• Challenges:
• 1. Update the passage of the Hadoop and Big Data article between "Instead, vendors, developers" and "Software Foundation’s retinue.", inclusive, so that "most active" takes the place of "busiest".
• 2. Write the next part of the article on Hadoop and Big Data, picking up after its final sentence.
┌─ Excerpt provided
Emil Eifrém, CEO of Neo Technology (a producer of the Neo4j graph database), said that Big Data is here to stay. “First, Big Data is not a fad. We see it every day,” he said. “You’ve all seen a gazillion presentations and analyst reports on the exponential growth of data. Supposedly, all new information generated this year will be more than all the data generated by humanity in all prior years of history combined.”

So, clearly, there’s plenty of data out there to deal with. But the Big-Data problem, as it were, isn’t just about having that big stack of information. It’s about juicing it like a pear for the sweet nectar of truth that awaits inside.

Big Data is about figuring out what to do with all that information that comes pouring out of your applications, your websites and your business transactions. The logs, records and details of these various systems have to go somewhere, and sticking them into a static data warehouse for safekeeping is no longer the way to handle the problem.

Instead, vendors, developers and the open-source community have all designed their own solutions to the problem. And for most of those problems, the Apache Hadoop Project is the most popular solution, though it is not the only option. Since its creation in 2005, however, Hadoop has grown to become the busiest project in the Apache Software Foundation’s retinue.

The reason for this popularity is that Hadoop solves two of the most ornery Big-Data problems right off of the bat: Hadoop is a combination of a MapReduce algorithm with a distributed file system known as HDFS. As a cluster environment, Hadoop can take batch-processing jobs and distribute them across multiple machines, each of which holds a chunk of the larger data picture.

Facebook often touts its Hadoop cluster as an example of success, citing its size of over 45PB as a sign that Hadoop can handle even the largest of data sets. But there are other signs that point to the increasing power, relevance and appeal of Hadoop. First of all, there are now three major Hadoop companies, with more popping up every day. Outside of the dedicated ISVs, analytics firms and major software vendors are also building connectors to Hadoop and its sub-projects.
#!
Why all the enthusiasm for Hadoop? Because there’s no alternative at the moment if you have to deal in the petabyte range. Below that threshold a number of other solutions are available, but even vendors have realized that no matter how robust their solutions are, Hadoop integrations can only make them better.

John Bantleman, CEO of RainStor, said that Hadoop really became relevant around two years ago. “Go back two years, and the data management landscape was all [online transaction processing] relational databases, like Oracle,” he said. “Once you start to hit velocity and volume, you’ll generate hundreds of terabytes of data and billions of records a day. Your general roles-based relational database tops out. That’s forcing customers to look at alternative solutions.

“Part of what’s available in the market is data-warehousing technology in products like Teradata. Those do scale to petabytes, but they’re extremely costly. They cost hundreds of millions of dollars to put that infrastructure in place. Hadoop has a cloud-like infrastructure, which allows you to manage that data at that scale at a fraction of the cost.”

And despite the fact that RainStor essentially competes with Hadoop, the company is still offering its products in forms that work on top of or in conjunction with Hadoop. So while RainStor’s bread and butter is storing large amounts of data in its highly compressed database, it is also able to perform analytics across a Hadoop cluster instead of inside itself.

“My view is Hadoop is going to be a platform, kind of like Linux is a platform,” said Bantleman. “It’s going to be a management system to manage Big Data. Generally, you have to build the stack out to meet enterprise requirements.”
└─
┌─ Extracted records
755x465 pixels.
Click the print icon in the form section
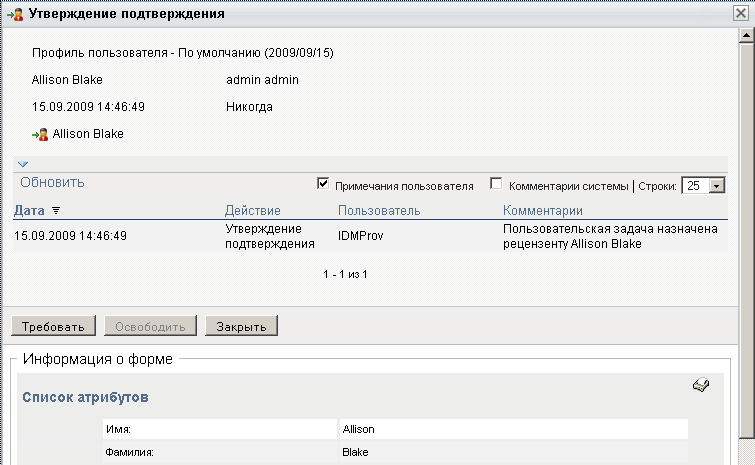point(701,386)
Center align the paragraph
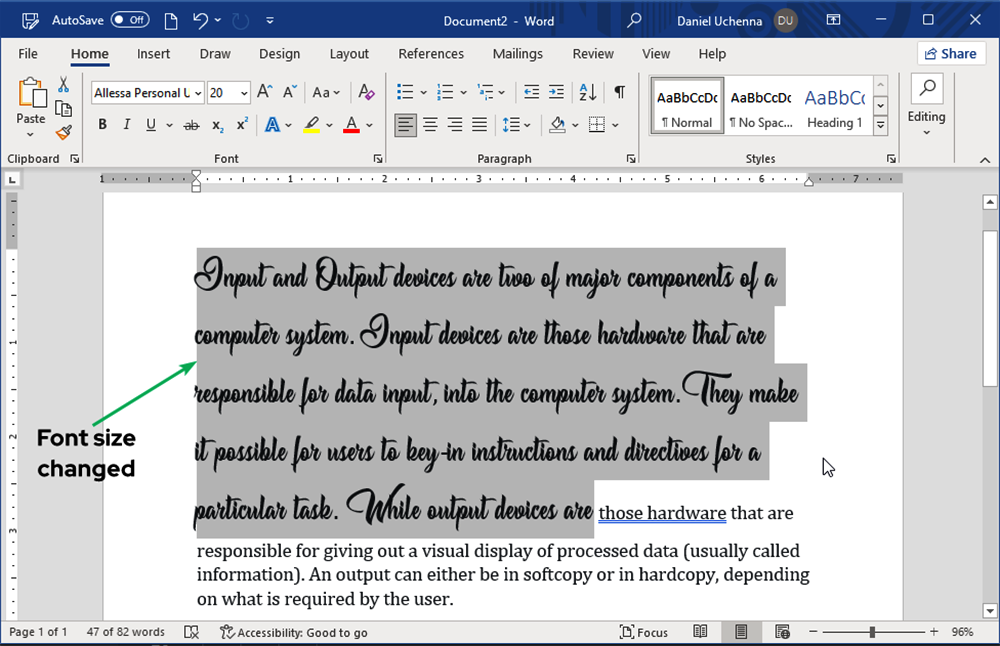This screenshot has width=1000, height=646. [430, 124]
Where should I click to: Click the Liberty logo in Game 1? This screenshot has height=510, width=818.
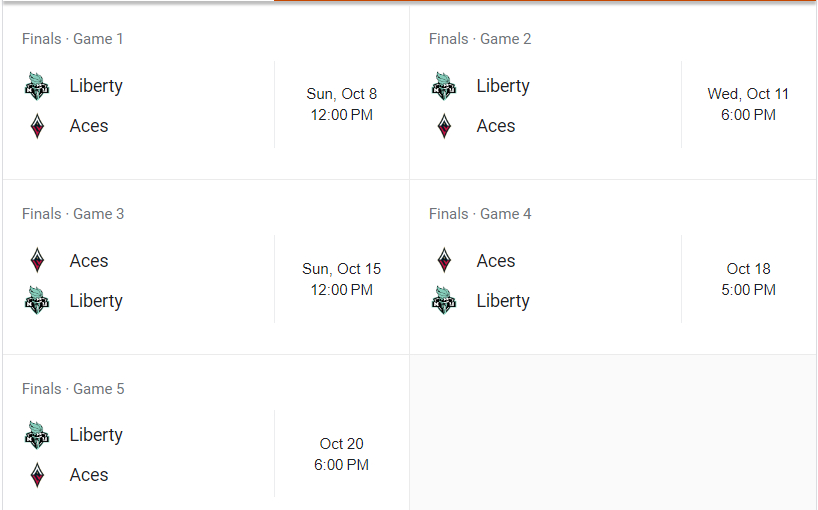[37, 86]
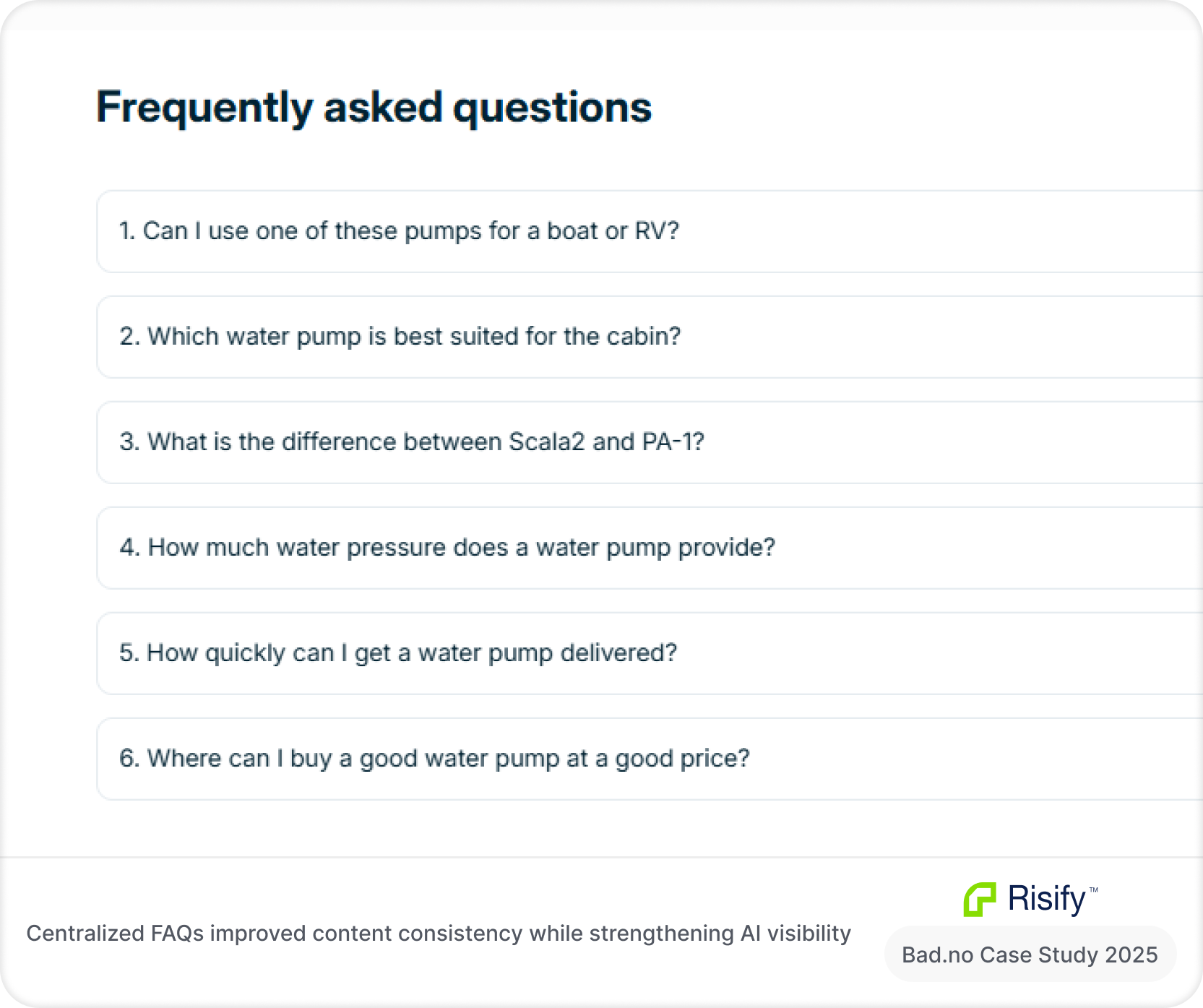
└─
• Answers given:
• 1.
Instead, vendors, developers and the open-source community have all designed their own solutions to the problem. And for most of those problems, the Apache Hadoop Project is the most popular solution, though it is not the only option. Since its creation in 2005, however, Hadoop has grown to become the most active project in the Apache Software Foundation’s retinue.

• 2.
Horton Hears a 2.0
Hortonworks (a producer of supplemental Hadoop software) is pushing forward efforts to do just this: turn Hadoop into a job-scheduling cluster-management system, rather than just a vehicle for MapReduce. As the company charged with maintaining and pushing forward innovation in the Apache Hadoop Project, Hortonworks is focused on two things: training, and improving open-source Hadoop.

On the other side of the coin, Cloudera is the commercial services and products company for Hadoop. It offers its own distribution of Hadoop, coupled with management tools to make cluster control simpler.

But it is Hortonworks that is thinking most heavily about the next version of Hadoop. Dubbed version 2.0 by some, this next edition will include complete rewrites of many aspects of the system.

Shaun Connolly, vice president of corporate strategy at Hortonworks, said that Hadoop 2.0 will be about updating some of the lagging portions of the project to be more in line with modern needs.

“Today’s MapReduce is a job-processing architecture and a task tracker,” he said. “The Hadoop 2.0 effort really has been focused on separating the notions of the MapReduce framework paradigm from the resource-management capabilities of the platform, and generalizing the platform so MapReduce can just be one type of application framework that can run on the platform.”

That means Hadoop 2.0 is poised to be more like a data center operating system than simply a MapReduce bucket and scheduler. “Other types of applications we can foresee coming would be message-passing interface applications, graphic-processing applications, stream-processing systems, those types of things,” said Connolly. “At the end of the day, they begin to open up Hadoop. We view Hadoop as a data platform, and for the data platform to continue to be relevant, it needs to open itself up to other work cases and to effectively store the data across larger clusters.”

HDFS too is receiving an update in Hadoop 2.0, he said, and will become highly available in the next major release. Making the file system highly available will vastly improve the performance of HBase, the in-Hadoop database framework. HBase has been slowly evolving to become fast enough for front-line usage, with the ultimate goal being to allow Hadoop to run all the data for your sites, not just the long-term storage.
#!
Not the only elephant in the room
While Hadoop is clearly where the excitement is for the open-source Big-Data community, it’s not the only option out there. Big-Data solutions come in many shapes and sizes, and the ability to couple them with Hadoop makes them even more relevant.

One of the popular use cases for Hadoop right now is as a scum filter: All data is poured into the unstructured Hadoop data store, and jobs are then written to winnow down that data set to a manageable size—say a few gigabytes.

Those gigabytes of filtered data are then ready to be processed in more-traditional business intelligence and analytics platforms. And that’s not to say that many of these solutions don’t have Hadoop connectors as well.

But the current state of analytics platforms is in flux due to this major shift in focus away from expensive data warehouses to more commodity-priced Hadoop hardware.

That’s echoed by George Mathew, president and COO of Alteryx, an analytics platform, which was recently integrated with Hadoop through a new Apache Hive-based connector.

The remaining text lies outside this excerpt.